I know this is actually a few days belated, as Japan and the Federal budget have largely pushed the Wisconsin issue out of everyone's sight in the media, but that only serves to underscore another "I told you so" message. Simply put, I'm tired of those protests being represented as some sort of civil rights march that is comparable to the 1960s, Tahrir Square, or even the union marches of the Gilded Age. Such comparisons are silly and inaccurate, and it has nothing to do with my stance on the issue itself, this post is about the media coverage and people's ignorant responses to it.

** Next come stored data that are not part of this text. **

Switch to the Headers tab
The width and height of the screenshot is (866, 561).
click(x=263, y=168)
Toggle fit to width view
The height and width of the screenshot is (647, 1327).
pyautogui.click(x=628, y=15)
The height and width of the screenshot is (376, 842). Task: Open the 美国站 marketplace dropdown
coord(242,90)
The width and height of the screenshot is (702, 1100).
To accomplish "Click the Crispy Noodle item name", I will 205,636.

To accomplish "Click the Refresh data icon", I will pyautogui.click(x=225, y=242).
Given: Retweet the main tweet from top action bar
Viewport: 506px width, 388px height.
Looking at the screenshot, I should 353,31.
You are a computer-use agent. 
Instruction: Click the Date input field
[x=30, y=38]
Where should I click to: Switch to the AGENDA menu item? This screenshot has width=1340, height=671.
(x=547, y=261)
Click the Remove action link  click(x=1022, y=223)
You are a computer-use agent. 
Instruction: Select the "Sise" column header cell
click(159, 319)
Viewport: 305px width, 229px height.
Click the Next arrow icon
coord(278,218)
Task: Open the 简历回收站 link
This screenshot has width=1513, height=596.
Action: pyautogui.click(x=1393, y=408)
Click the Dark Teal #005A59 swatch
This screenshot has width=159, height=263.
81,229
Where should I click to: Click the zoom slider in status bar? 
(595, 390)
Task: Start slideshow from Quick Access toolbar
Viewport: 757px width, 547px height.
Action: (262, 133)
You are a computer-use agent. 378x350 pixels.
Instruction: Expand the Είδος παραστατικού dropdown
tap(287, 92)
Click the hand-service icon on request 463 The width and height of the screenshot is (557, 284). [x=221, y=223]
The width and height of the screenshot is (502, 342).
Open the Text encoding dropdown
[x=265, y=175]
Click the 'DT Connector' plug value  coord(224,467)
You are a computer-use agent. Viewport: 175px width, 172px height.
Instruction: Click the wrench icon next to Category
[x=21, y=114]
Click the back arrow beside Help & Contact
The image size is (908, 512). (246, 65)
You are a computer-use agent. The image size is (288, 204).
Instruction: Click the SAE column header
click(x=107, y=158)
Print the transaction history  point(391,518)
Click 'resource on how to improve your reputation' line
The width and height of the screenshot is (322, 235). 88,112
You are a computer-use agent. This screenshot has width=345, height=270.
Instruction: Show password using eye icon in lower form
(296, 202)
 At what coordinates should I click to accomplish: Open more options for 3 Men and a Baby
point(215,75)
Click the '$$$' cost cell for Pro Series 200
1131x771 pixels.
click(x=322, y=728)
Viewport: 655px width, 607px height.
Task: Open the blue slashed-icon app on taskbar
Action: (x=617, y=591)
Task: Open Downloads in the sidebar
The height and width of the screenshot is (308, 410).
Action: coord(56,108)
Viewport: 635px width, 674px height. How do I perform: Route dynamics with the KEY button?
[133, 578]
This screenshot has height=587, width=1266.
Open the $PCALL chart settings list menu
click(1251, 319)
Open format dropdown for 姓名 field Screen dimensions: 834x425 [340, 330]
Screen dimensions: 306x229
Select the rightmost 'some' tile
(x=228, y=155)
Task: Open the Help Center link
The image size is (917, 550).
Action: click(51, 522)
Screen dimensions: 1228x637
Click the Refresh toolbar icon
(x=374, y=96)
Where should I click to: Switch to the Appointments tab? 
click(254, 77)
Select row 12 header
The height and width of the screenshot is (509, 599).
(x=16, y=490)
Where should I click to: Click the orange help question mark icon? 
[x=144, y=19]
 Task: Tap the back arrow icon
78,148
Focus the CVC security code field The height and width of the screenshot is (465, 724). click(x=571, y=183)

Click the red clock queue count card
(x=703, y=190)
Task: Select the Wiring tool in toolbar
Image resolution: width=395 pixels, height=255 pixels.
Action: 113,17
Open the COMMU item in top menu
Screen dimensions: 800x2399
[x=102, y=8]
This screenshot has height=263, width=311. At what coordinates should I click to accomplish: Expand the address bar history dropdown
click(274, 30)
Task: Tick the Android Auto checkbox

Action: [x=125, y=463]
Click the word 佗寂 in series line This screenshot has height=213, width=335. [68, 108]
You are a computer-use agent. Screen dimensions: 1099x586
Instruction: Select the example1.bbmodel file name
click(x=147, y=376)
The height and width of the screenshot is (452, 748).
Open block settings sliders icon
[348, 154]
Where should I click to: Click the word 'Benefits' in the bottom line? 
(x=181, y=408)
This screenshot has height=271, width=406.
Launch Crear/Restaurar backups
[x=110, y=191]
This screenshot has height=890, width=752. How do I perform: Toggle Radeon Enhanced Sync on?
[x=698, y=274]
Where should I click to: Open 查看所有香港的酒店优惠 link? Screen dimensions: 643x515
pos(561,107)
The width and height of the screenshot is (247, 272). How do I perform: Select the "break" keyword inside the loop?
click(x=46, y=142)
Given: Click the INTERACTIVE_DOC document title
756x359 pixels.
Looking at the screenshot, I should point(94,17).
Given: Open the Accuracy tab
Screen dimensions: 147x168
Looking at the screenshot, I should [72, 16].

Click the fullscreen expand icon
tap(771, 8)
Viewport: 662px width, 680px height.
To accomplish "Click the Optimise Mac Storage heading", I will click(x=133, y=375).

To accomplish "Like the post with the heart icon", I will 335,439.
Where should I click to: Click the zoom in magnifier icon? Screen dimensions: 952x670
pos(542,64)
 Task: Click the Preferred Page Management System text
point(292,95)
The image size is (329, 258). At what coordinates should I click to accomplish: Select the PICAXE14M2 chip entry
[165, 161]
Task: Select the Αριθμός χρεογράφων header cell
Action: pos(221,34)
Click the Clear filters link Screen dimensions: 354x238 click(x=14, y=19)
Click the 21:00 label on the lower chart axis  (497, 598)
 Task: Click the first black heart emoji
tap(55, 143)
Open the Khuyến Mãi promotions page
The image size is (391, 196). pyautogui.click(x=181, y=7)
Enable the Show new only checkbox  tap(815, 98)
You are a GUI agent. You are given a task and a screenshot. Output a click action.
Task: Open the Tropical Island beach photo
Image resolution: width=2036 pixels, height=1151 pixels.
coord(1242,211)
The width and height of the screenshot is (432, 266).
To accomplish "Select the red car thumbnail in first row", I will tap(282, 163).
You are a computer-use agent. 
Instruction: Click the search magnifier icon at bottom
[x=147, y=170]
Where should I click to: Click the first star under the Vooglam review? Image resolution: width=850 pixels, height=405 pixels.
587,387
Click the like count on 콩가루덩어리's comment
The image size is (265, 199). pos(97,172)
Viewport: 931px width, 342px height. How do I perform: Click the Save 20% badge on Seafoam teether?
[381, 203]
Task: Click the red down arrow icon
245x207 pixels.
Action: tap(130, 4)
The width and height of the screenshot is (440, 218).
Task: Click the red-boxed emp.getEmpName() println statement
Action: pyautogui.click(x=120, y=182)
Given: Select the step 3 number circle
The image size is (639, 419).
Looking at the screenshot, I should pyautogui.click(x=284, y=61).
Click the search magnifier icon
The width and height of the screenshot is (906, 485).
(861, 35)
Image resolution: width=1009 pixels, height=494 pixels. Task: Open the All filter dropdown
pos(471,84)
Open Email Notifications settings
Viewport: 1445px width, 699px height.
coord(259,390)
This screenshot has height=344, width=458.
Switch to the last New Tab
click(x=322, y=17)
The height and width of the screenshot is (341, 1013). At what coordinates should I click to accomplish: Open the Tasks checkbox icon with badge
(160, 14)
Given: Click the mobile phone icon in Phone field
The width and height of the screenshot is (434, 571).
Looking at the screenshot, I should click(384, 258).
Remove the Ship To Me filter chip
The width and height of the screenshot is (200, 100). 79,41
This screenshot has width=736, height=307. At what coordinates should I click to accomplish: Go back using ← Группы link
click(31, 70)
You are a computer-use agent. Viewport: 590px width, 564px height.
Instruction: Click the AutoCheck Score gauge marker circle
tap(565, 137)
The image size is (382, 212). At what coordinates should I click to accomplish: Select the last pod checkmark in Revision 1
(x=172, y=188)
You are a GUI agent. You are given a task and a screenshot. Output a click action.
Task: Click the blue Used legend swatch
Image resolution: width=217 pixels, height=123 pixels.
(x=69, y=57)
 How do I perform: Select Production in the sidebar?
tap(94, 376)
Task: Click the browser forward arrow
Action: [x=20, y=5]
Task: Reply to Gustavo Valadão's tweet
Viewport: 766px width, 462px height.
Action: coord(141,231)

Grassroots As A Sequoia, and Almost As New

Like it or not, government employee unions are a gargantuan network of national political lobbies. Yes the various corporate lobbies put together are bigger and contribute more money to political campaigns, although it is just plain stupid to assume all corporate campaign money goes to the Republicans. The media doesn't even have the balls to make such a ridiculous assertion, it just says "the corporations contribute way more!" and lets the ignorant reader add "to the Republicans, of course!" for himself. Now, I'm not making the claim that the unions are good or bad, just that they are an established political force; not some oppressed, newly formed grassroots movement. They are also not fighting FOR a legislation that will level the playing field, assist the interests they represent, or change the way politics is done in this country; they are protesting in an attempt to STOP legislation that weakens them and threatens their financial base. This is not comparable to the unions of the 1890s or the 1960s civil rights marches or Tahrir Square for the simple reason that those forces fought for the introduction of new, novel, unprecedented reform that had not been seen before them.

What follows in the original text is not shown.